The interpretation that Drosophila tRNA has dispersed processing determinants, including those in the D stem, and a requirement for tertiary folding, is consistent with results obtained using other systems. Full-length tRNAs require many tertiary contacts for proper folding (Dirheimer et al., 1995), unlike simplified substrates, which are presumably locked into a suitable conformation for catalysis (McClain et al., 1987). Human RNase P has substrate determinants in the D stem (Hardt et al., 1993).
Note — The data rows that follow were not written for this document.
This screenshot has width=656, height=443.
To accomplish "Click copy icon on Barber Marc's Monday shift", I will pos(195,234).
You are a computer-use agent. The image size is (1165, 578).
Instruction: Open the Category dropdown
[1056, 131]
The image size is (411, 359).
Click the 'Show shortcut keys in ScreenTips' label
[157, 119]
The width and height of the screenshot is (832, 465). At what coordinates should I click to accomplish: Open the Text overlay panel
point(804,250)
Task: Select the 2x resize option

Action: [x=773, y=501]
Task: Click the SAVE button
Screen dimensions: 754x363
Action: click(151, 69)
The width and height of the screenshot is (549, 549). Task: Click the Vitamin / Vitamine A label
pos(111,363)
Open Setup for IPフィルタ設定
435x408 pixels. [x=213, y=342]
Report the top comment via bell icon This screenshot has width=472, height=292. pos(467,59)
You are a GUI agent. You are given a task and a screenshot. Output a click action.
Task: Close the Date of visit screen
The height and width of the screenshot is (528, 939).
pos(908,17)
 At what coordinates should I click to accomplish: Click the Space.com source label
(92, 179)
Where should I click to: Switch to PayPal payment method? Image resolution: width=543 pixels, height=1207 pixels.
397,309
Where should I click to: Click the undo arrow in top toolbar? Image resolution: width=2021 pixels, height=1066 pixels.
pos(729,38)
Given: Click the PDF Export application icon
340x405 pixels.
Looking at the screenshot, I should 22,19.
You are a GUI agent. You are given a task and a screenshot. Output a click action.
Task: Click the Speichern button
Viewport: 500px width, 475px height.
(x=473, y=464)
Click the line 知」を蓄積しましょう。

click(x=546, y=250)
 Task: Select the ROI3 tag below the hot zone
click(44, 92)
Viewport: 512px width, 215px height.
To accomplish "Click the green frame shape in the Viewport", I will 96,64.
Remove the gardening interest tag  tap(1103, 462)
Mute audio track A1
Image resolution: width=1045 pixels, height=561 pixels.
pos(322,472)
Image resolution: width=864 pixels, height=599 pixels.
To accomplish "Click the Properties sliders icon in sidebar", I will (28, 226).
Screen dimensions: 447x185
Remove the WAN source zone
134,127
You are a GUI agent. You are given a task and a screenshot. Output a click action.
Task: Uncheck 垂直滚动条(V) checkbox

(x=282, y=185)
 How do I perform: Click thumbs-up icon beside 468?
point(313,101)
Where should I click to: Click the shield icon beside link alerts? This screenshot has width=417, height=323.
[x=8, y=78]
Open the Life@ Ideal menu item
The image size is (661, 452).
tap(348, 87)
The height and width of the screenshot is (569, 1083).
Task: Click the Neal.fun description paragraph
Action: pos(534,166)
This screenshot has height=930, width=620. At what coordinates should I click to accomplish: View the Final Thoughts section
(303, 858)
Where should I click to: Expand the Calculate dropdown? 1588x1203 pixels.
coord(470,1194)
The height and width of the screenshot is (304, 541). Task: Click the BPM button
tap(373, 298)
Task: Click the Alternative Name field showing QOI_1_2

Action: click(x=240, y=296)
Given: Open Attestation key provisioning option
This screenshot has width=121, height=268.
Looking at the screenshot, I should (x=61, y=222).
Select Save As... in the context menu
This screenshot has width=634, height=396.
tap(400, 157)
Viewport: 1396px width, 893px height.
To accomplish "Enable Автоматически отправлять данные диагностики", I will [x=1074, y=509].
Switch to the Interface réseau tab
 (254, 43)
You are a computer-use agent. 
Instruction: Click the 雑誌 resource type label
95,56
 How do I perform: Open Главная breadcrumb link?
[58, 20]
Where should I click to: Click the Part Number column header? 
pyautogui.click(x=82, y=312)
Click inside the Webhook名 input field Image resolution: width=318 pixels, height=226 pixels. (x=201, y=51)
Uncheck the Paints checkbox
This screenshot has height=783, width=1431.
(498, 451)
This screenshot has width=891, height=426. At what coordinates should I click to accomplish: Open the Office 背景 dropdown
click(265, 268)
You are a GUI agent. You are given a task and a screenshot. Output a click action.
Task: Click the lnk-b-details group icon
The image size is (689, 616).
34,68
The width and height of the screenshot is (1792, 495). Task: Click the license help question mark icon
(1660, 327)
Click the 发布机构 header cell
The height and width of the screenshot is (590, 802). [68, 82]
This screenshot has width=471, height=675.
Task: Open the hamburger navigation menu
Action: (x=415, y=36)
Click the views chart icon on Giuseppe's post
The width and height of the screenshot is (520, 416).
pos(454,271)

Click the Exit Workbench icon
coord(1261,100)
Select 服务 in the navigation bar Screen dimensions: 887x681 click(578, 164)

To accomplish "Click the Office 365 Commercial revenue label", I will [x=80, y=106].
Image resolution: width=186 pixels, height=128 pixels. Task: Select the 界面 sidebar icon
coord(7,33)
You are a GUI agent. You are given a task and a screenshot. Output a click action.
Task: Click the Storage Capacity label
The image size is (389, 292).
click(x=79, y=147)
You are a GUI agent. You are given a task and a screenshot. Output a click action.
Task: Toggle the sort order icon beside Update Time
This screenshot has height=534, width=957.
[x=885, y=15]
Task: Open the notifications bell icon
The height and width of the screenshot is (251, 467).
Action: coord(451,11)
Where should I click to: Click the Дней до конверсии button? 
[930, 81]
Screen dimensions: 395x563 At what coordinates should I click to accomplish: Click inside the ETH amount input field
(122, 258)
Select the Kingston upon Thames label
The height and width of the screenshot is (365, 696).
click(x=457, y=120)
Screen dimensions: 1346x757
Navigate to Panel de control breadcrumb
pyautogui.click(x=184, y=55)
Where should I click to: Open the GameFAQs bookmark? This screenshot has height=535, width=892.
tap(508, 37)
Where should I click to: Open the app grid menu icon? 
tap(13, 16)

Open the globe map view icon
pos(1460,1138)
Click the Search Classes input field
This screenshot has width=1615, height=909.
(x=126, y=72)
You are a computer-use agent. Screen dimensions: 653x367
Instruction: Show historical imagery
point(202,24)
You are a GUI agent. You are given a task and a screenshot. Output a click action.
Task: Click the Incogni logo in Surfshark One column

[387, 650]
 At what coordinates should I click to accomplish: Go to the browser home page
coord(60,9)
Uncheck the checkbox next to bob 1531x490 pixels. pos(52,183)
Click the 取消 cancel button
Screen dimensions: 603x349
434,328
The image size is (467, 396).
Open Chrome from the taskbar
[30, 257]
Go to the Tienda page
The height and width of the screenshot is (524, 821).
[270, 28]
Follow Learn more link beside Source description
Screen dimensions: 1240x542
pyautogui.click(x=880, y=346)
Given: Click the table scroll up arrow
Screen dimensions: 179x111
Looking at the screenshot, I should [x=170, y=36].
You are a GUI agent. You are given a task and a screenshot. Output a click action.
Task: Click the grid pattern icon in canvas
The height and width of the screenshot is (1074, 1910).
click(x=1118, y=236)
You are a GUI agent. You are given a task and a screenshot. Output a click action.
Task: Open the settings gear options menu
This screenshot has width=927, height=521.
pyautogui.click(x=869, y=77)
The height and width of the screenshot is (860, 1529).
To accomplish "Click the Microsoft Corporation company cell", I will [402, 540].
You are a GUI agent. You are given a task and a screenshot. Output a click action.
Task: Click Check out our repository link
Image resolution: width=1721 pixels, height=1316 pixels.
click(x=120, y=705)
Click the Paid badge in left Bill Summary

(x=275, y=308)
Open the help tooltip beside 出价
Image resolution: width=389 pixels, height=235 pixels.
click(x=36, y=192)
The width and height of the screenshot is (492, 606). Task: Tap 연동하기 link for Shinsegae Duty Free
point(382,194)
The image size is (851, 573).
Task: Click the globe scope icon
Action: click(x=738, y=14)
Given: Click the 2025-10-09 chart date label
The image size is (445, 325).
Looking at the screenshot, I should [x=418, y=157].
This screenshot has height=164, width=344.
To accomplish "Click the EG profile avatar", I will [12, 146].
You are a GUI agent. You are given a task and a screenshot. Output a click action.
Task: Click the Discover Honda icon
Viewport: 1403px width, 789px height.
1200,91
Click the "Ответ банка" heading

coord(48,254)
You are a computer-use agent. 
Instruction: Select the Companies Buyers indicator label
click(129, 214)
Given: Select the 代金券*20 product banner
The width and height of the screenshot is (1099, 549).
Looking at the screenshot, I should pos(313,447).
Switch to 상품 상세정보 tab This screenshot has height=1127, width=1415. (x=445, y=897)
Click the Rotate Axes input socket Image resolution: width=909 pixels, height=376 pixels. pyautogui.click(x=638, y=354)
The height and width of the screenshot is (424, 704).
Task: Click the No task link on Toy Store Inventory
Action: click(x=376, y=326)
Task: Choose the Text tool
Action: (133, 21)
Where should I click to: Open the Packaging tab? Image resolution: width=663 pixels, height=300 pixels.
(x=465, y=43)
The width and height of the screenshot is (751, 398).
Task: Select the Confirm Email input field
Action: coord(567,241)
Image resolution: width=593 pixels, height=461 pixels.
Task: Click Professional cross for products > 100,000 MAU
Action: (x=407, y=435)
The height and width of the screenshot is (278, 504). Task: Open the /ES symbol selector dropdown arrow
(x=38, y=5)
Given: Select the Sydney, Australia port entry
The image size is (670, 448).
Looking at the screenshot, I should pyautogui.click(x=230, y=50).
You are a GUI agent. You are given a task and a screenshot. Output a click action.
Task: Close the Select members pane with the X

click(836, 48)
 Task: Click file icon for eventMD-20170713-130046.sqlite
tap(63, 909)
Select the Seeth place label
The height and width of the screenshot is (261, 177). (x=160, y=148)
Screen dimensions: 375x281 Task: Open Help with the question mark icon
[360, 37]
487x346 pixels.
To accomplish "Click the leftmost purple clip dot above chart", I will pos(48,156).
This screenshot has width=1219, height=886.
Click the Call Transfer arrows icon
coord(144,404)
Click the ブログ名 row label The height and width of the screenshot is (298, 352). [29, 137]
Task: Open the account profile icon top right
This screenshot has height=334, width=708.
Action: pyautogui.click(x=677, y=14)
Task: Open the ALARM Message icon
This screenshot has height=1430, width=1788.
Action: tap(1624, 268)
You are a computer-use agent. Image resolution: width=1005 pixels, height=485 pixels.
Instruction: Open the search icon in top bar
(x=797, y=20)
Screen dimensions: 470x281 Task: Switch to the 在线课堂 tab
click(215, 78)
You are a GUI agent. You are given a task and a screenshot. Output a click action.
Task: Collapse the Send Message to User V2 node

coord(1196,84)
Kinetics of RNA folding have been dissected as a combination of secondary and tertiary structure elements in the more complex Tetrahymena self-splicing intron system (Zarrinkar and Williamson, 1994).
On the basis of our broad survey, Drosophila RNase P and 3`-tRNase apparently have similar substrate determinants in the structure of mature tRNA. These functional determinants probably reduce processing efficiency in sequence variants by acting at three distinguishable levels: local helix deformation, global misfolding, and disruption of tertiary contacts. A detailed study of mutation effects on folding and processing could help refine the definition of substrate structure.